Having almost no food and no water and being exhausted after 10 days on the run, they crossed the Slovak-Polish border and found themselves in the field of Ondrej Čanecký in the village of Skalité, northern Slovakia.
A hero, who sold pigs
Čanecký took the two men, who looked half-dead, to his home where they told him their story. He was risking his life as hiding refugees from the camp was regarded as a great felony. He provided them with food and water. In addition, when they recovered, he gave them peasant clothes and after a few days, took them to the local market in Čadca.
Being a pig seller, Čanecký knew many people and he introduced Rosenberg and Wetzler to a Jewish doctor called Polák. Thanks to Polák, Rosenberg and Wetzler met representatives of the Jewish community in Žilina.

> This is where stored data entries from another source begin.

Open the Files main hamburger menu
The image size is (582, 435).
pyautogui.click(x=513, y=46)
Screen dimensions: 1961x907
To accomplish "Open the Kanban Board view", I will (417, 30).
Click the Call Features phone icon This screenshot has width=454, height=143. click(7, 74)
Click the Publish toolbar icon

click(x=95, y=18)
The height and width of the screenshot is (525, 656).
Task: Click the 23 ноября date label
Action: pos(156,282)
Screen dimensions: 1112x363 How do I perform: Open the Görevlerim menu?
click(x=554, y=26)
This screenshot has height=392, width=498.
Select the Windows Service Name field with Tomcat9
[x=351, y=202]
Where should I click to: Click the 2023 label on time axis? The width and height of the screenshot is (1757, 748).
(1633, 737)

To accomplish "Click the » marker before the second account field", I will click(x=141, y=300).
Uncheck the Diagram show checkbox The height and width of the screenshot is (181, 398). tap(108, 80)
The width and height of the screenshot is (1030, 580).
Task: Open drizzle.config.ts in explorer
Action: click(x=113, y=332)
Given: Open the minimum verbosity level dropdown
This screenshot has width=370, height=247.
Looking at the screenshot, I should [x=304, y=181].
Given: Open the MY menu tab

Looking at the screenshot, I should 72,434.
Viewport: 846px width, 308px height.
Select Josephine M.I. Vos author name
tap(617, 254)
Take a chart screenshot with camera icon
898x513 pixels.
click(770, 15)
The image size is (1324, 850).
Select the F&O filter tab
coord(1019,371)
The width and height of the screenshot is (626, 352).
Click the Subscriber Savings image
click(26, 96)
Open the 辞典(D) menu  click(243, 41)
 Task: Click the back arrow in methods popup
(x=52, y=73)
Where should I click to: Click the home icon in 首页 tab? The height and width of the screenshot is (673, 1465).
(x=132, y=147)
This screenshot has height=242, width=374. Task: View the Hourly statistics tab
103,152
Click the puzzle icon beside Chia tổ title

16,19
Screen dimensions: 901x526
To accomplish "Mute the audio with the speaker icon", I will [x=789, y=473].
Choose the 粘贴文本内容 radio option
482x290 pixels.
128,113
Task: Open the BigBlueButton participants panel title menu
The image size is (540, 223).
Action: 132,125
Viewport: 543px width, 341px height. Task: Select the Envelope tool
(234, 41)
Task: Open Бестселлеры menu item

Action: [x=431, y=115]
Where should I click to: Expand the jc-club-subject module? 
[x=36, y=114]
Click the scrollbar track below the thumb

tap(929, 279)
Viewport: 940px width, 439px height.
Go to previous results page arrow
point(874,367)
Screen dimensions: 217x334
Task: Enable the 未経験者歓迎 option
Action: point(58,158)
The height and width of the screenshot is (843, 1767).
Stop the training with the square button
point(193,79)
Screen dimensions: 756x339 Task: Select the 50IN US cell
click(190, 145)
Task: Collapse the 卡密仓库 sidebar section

The community arranged fake identity cards for them bearing the names Rudolf Vrba (Rosenberg) and Jozef Lánik (Wetzler) and wrote down their testimony about the murdering machinery taking place in Auschwitz.
Testimony in books
Thanks to their testimony, the West and the Catholic Church learned about the horrors happening in Auschwitz.
The testimony of Vrba (Rosenberg) and Wetzler is 32 pages and is also known by the name The Auschwitz Protocols. It is one of the most important documents about the holocaust tragedy.
Their life-stories were also published in books (Rudolf Vrba: I Cannot Forgive / I Escaped from Auschwitz; Alfred Wetzler: Escape from Hell. The True Story of the Auschwitz Protocol).
Ondrej Čanecký was a hero, who not only saved two rundown refugees from the death camp, but indirectly the lives of thousands of Hungarian Jews once the world learned of their testimony.